Task brief:
Exactly the lines from the line containing "Botafogo (41, 2179)" through the last line of the entries below should appear in the answer, reproduced verbatim.

Dataset entries:

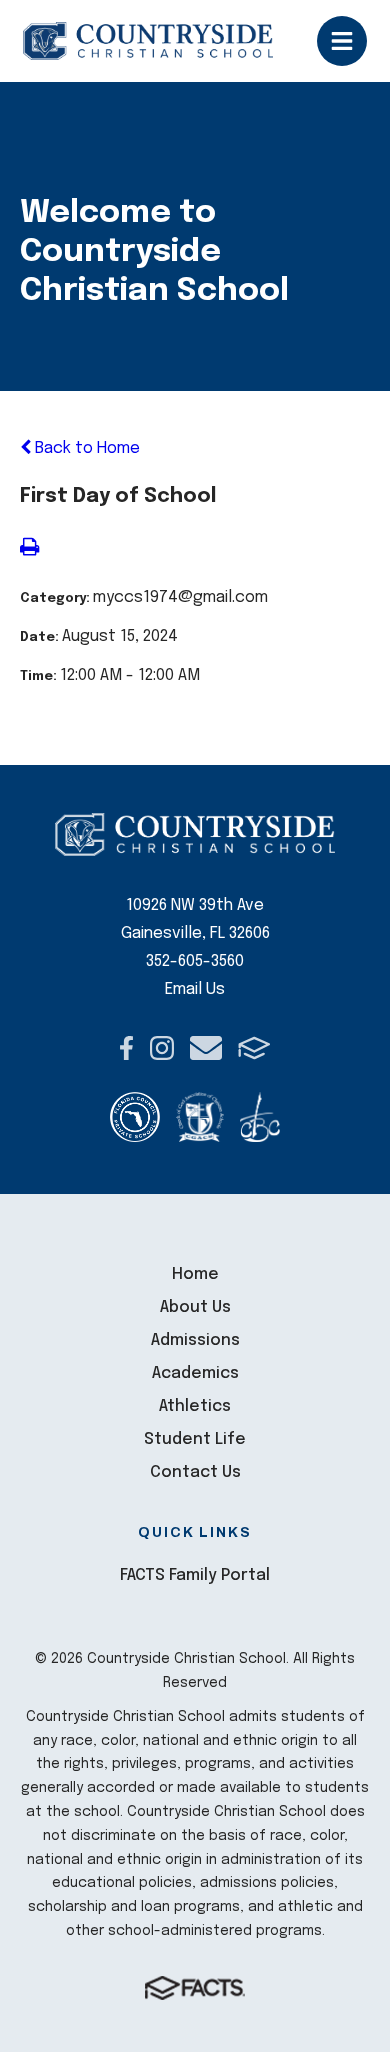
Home (195, 1274)
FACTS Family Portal (195, 1575)
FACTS (254, 1048)
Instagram (162, 1048)
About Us (195, 1307)
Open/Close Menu (342, 41)
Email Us (195, 989)
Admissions (195, 1340)
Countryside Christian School (148, 41)
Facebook (126, 1048)
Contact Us (195, 1472)
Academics (195, 1373)
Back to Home (85, 448)
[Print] (29, 549)
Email (206, 1048)
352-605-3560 (195, 961)
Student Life (195, 1439)
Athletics (195, 1406)
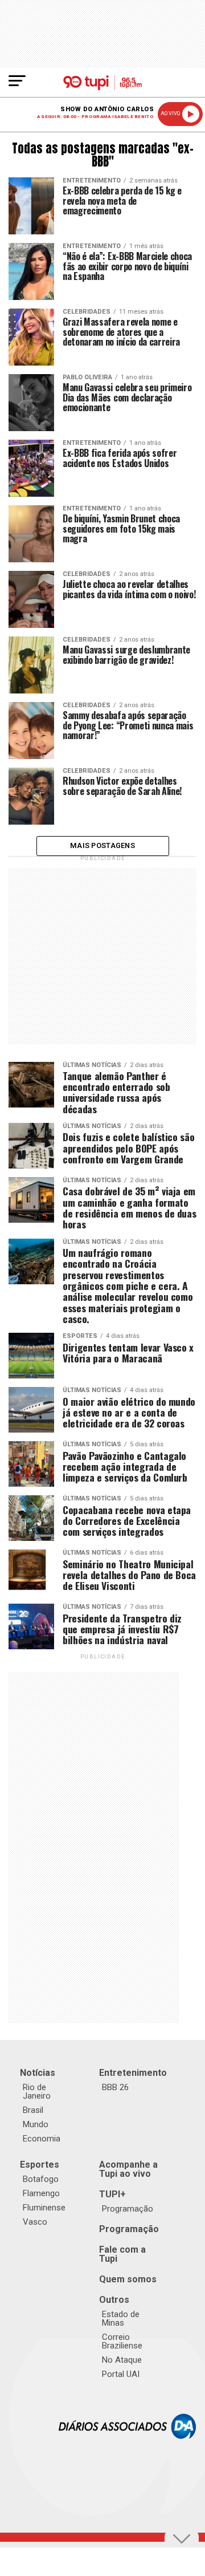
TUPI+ (112, 2194)
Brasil (33, 2110)
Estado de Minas (121, 2318)
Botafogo (41, 2179)
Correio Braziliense (122, 2341)
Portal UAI (121, 2374)
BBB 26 (115, 2087)
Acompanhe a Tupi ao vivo (128, 2169)
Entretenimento (133, 2072)
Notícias (37, 2072)
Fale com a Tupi (122, 2254)
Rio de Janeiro (37, 2091)
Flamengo (41, 2193)
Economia (41, 2138)
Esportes (39, 2164)
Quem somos (128, 2279)
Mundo (35, 2124)
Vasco (35, 2222)
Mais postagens (102, 845)
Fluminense (44, 2207)
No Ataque (122, 2360)
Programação (127, 2209)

Problem solution:
Botafogo (41, 2179)
Correio Braziliense (122, 2341)
Portal UAI (121, 2374)
BBB 26 (115, 2087)
Acompanhe a Tupi ao vivo (128, 2169)
Entretenimento (133, 2072)
Notícias (37, 2072)
Fale com a Tupi (122, 2254)
Rio de Janeiro (37, 2091)
Flamengo (41, 2193)
Economia (41, 2138)
Esportes (39, 2164)
Quem somos (128, 2279)
Mundo (35, 2124)
Vasco (35, 2222)
Mais postagens (102, 845)
Fluminense (44, 2207)
No Ataque (122, 2360)
Programação (127, 2209)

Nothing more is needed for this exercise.